Annotate altair facet plots with metrics

I have the following code snippet to generate data and plot the scatters for two facet dimensions (['train','test'], ['type_a','type_b']) as columns and rows.

import altair as alt
import numpy as np
import pandas as pd
from scipy.stats import pearsonr

np.random.seed(0)
df = pd.DataFrame(data=np.random.randn(1000, 1), columns=['A'])
df['B'] = df['A'] + np.random.rand(1000)
df['subset'] = 'test'
df.loc[:500, 'subset'] = 'train'
df['type'] = 'type_a'
df.loc[300:700, 'type'] = 'type_b'

r = df.groupby(['subset', 'type']).apply(lambda x: pearsonr(x['A'], x['B'])[0])
r.name = 'correlation'
r = pd.DataFrame(r)
print(r)

alt.Chart(df).mark_point().encode(x='A', y='B', column='subset', row='type')

Now I want to annotate each facet subplot with the pearson's correlation as calculated using the groupby in pandas.

Is there any way to put this in the upper corner of each panel or even to the title (except for illustrator)?

Thanks!
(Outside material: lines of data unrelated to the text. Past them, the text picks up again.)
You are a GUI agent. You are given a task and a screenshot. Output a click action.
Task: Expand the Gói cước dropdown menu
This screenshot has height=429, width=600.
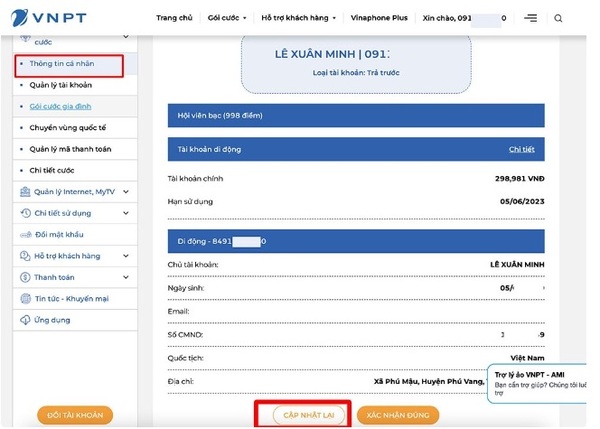click(x=229, y=18)
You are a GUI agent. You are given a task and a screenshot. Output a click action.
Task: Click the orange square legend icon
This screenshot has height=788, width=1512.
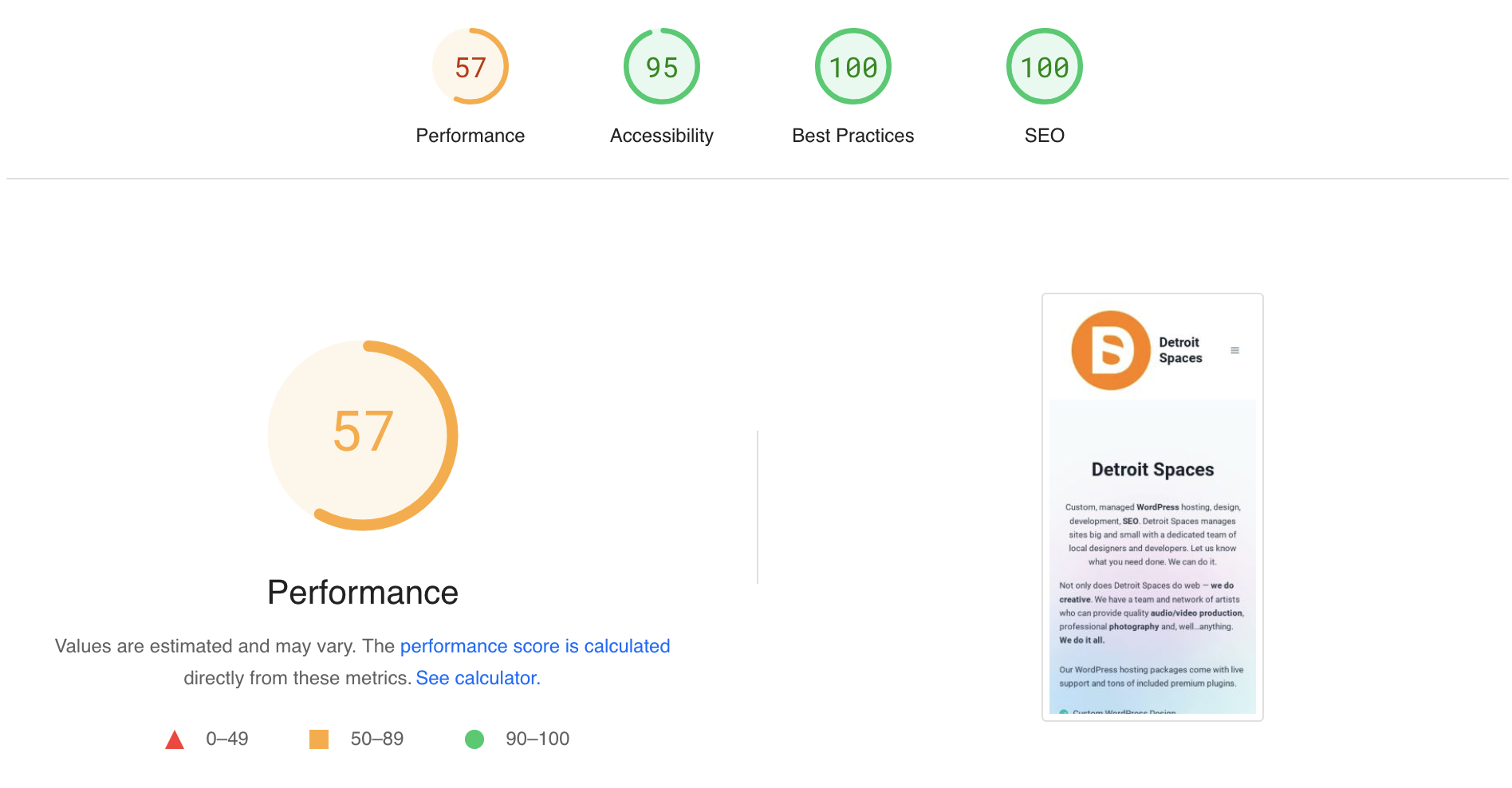click(319, 739)
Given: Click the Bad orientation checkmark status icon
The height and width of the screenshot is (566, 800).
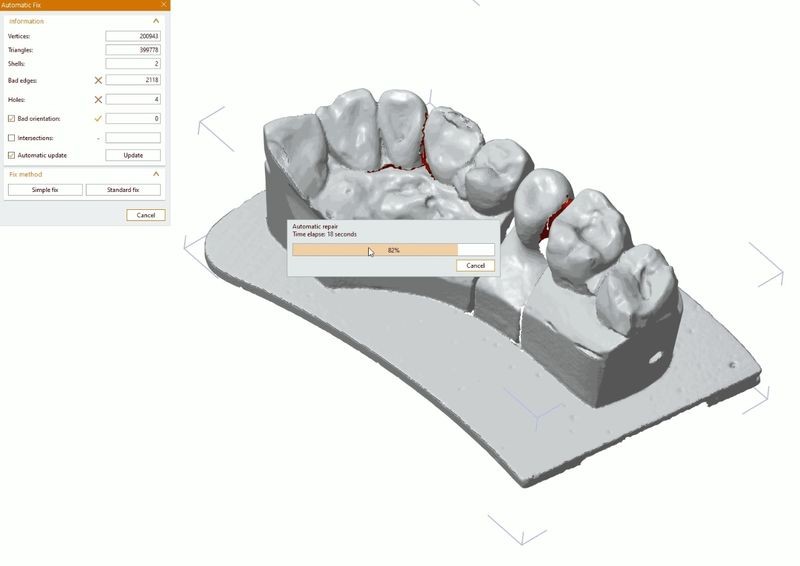Looking at the screenshot, I should click(98, 119).
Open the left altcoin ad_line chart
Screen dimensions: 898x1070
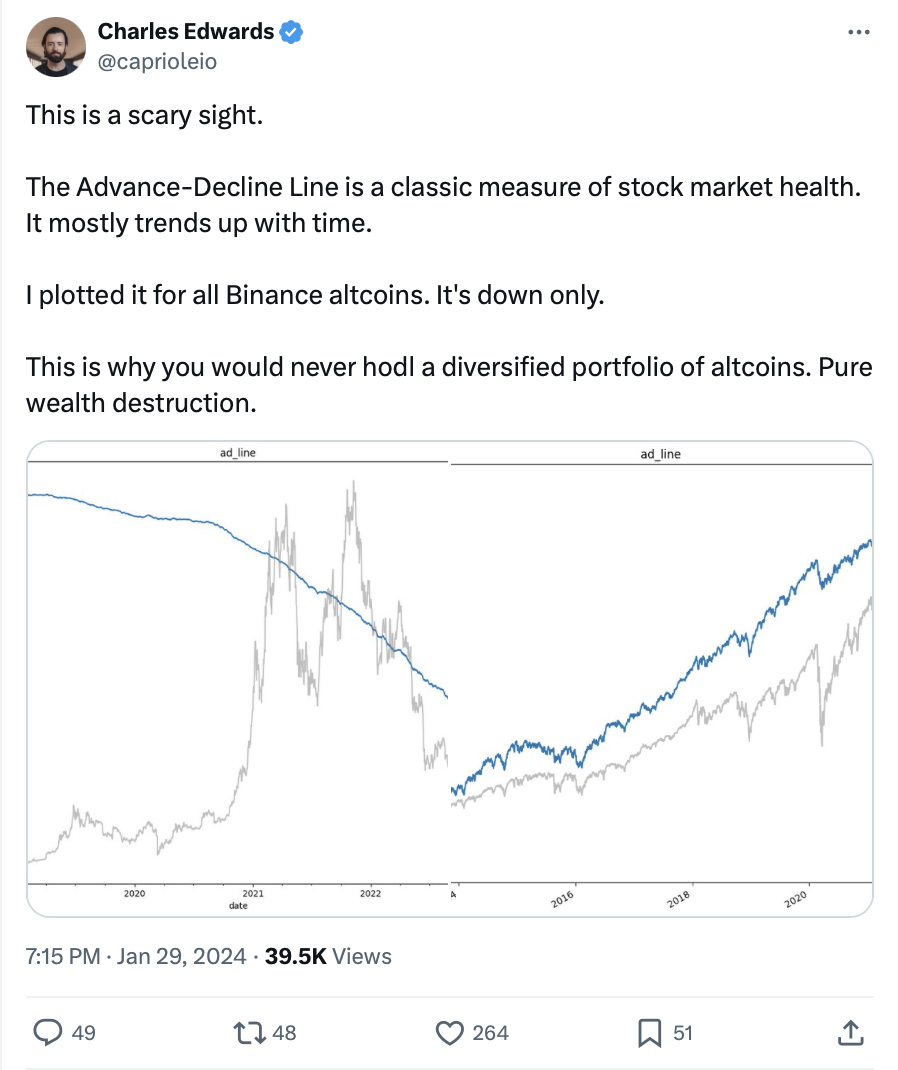pos(238,678)
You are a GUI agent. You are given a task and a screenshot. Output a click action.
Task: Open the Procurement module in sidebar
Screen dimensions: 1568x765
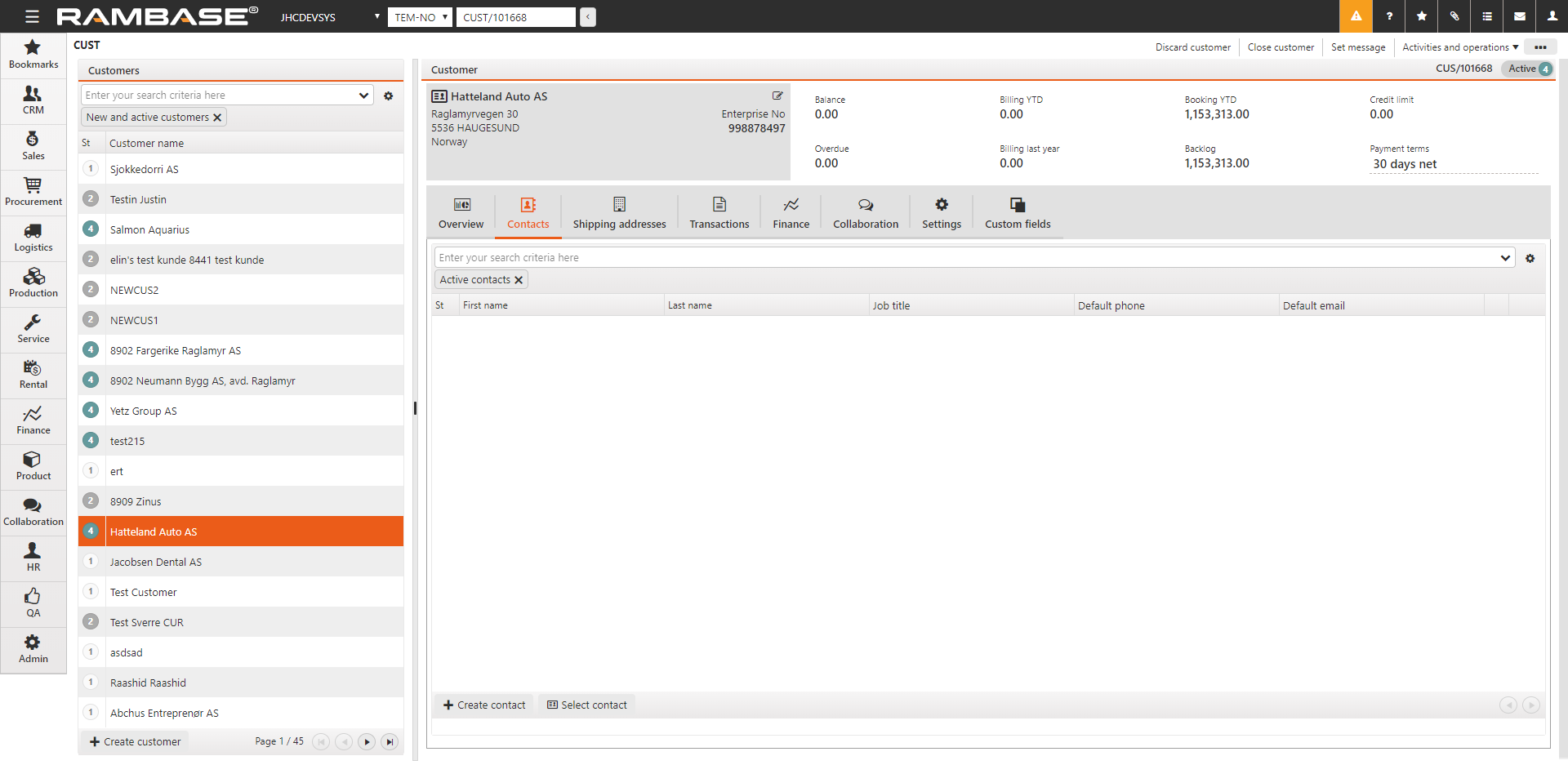33,192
Max

Solution

You can see how you can include a text annotation here Altair: Extract and display regression coefficients. In your case the issue will be that you have two different dataframes and I believe that it is not possible to have two different frames layered in a facet (someone correct me if this is wrong). You could work around this by merging into one frame first:

import altair as alt
import numpy as np
import pandas as pd
from scipy.stats import pearsonr


np.random.seed(0)
df = pd.DataFrame(data=np.random.randn(1000, 1), columns=['A'])
df['B'] = df['A'] + np.random.rand(1000)
df['subset'] = 'test'
df.loc[:500, 'subset'] = 'train'
df['type'] = 'type_a'
df.loc[300:700, 'type'] = 'type_b'

r = df.groupby(['subset', 'type']).apply(lambda x: pearsonr(x['A'], x['B'])[0])
r.name = 'correlation'
r = pd.DataFrame(r)

points = alt.Chart(df.merge(r.reset_index())).mark_point().encode(x='A', y='B')
text = points.mark_text(align='left').encode(
    x=alt.value(20),  # pixels from left
    y=alt.value(20),  # pixels from top
    text='mean(correlation):N'  # taking the mean to reduce to a single value
)

(text + points).facet(column='subset', row='type')

You could probably create a more complex string using transform_calculate with the vega expression strings https://vega.github.io/vega/docs/expressions/.